(What you need to do): Please give the lines below again exactly as they stand, from the one that contains "[button] (195, 132)" up to and including the one that contains "news story (234, 1268)", leaving all pictures out.

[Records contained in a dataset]
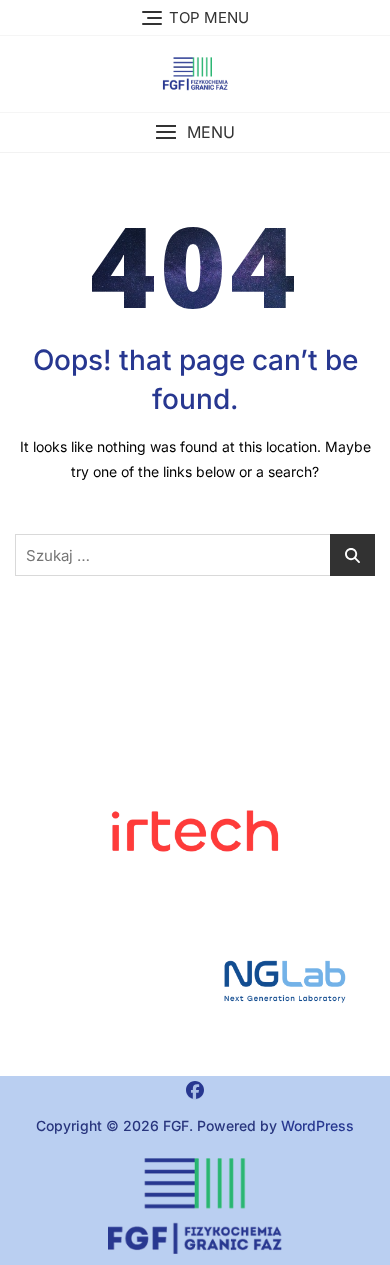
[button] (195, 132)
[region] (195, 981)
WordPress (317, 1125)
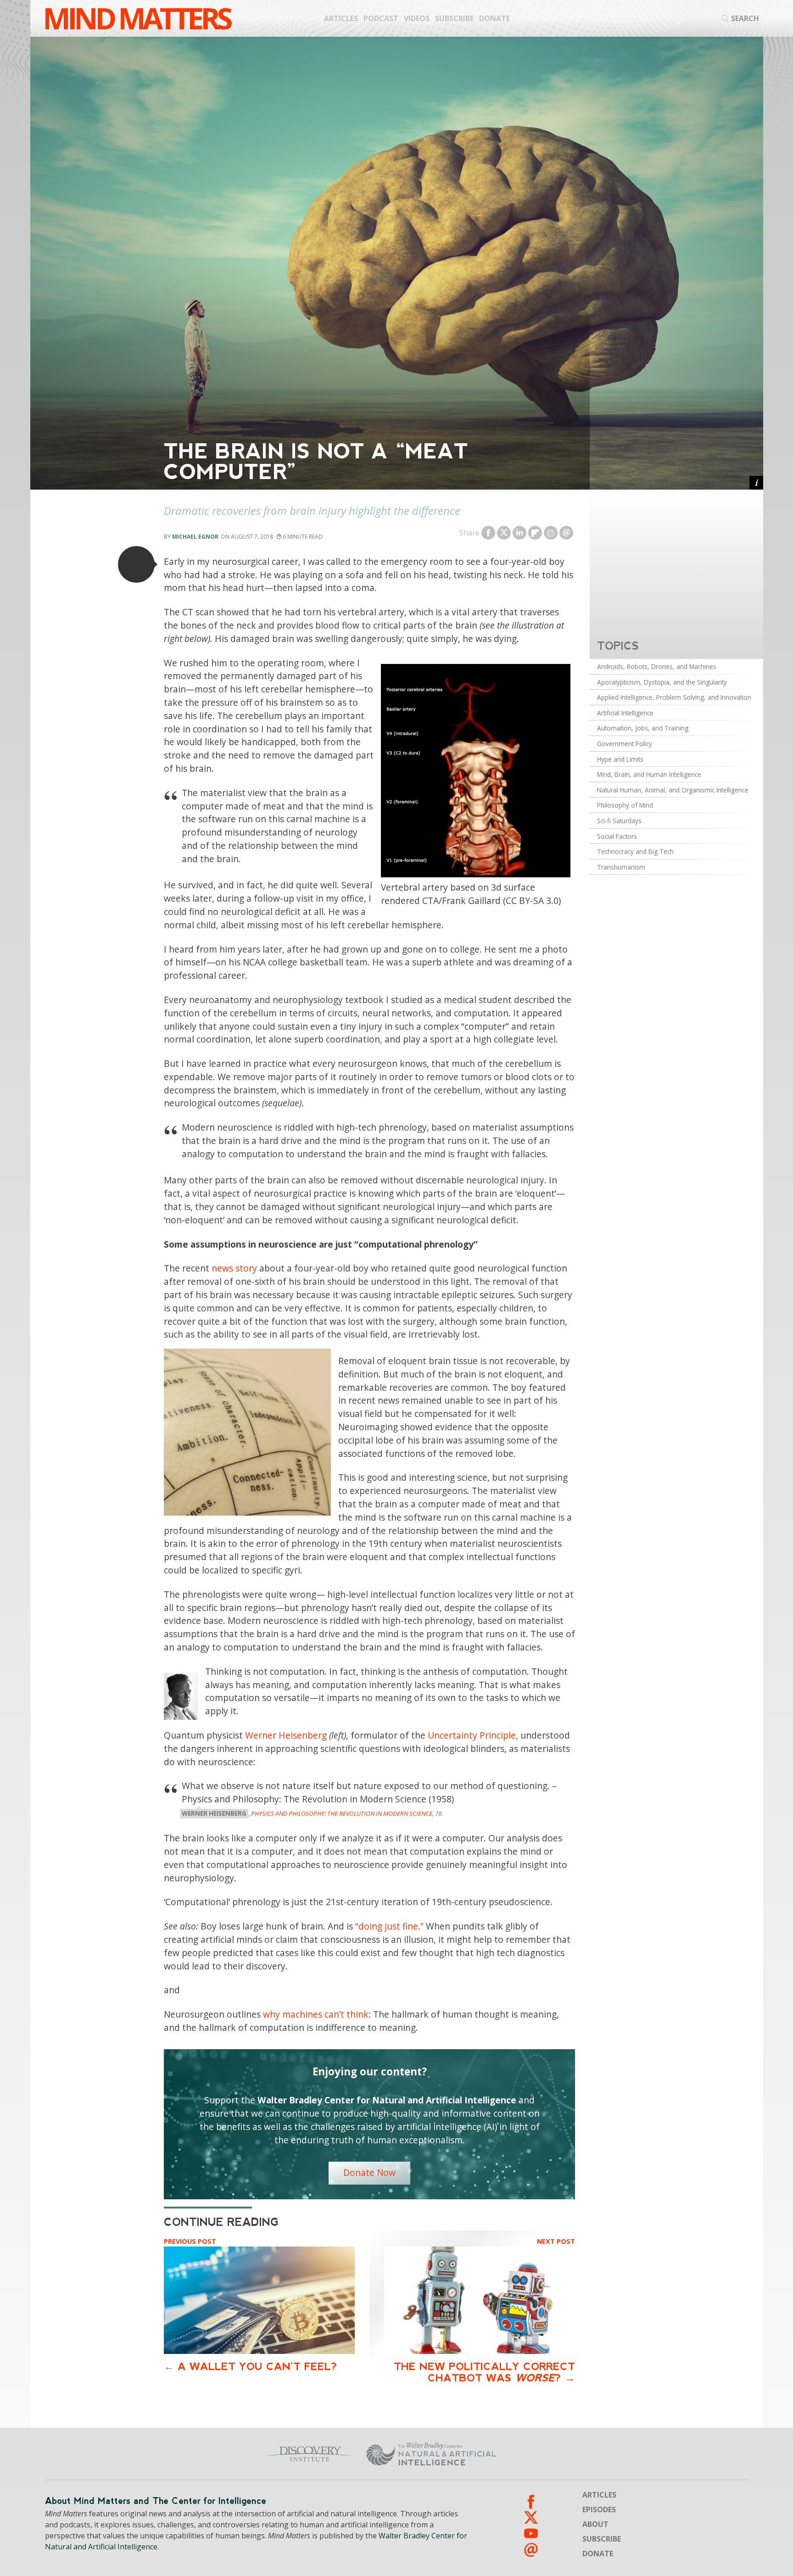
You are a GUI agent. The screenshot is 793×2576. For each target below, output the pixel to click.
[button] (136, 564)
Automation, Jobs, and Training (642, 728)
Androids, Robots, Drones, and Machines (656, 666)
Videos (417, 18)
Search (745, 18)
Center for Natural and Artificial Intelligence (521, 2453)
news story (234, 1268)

---

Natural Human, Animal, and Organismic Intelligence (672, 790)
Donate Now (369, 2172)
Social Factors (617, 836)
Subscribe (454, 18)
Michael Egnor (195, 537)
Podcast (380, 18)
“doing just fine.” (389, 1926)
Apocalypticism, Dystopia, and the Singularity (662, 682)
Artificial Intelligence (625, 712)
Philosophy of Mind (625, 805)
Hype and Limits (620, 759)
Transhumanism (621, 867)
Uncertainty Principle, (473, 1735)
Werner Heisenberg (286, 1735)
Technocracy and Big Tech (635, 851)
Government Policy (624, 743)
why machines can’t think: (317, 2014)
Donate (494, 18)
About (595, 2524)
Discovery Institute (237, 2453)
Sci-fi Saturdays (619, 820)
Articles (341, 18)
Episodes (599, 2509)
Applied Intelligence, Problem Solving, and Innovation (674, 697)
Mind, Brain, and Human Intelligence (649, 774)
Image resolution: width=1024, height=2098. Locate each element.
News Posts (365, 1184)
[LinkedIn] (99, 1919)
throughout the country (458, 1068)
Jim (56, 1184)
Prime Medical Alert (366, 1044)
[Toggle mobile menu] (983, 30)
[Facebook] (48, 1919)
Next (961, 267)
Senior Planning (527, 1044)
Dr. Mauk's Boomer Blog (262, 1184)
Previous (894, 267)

(Solution for this problem):
[button] (195, 132)
[region] (195, 981)
WordPress (317, 1125)
You are a GUI agent. The screenshot is 793×2576. For each target below, output the pixel to click.
[button] (136, 564)
Automation, Jobs, and Training (642, 728)
Androids, Robots, Drones, and Machines (656, 666)
Videos (417, 18)
Search (745, 18)
Center for Natural and Artificial Intelligence (521, 2453)
news story (234, 1268)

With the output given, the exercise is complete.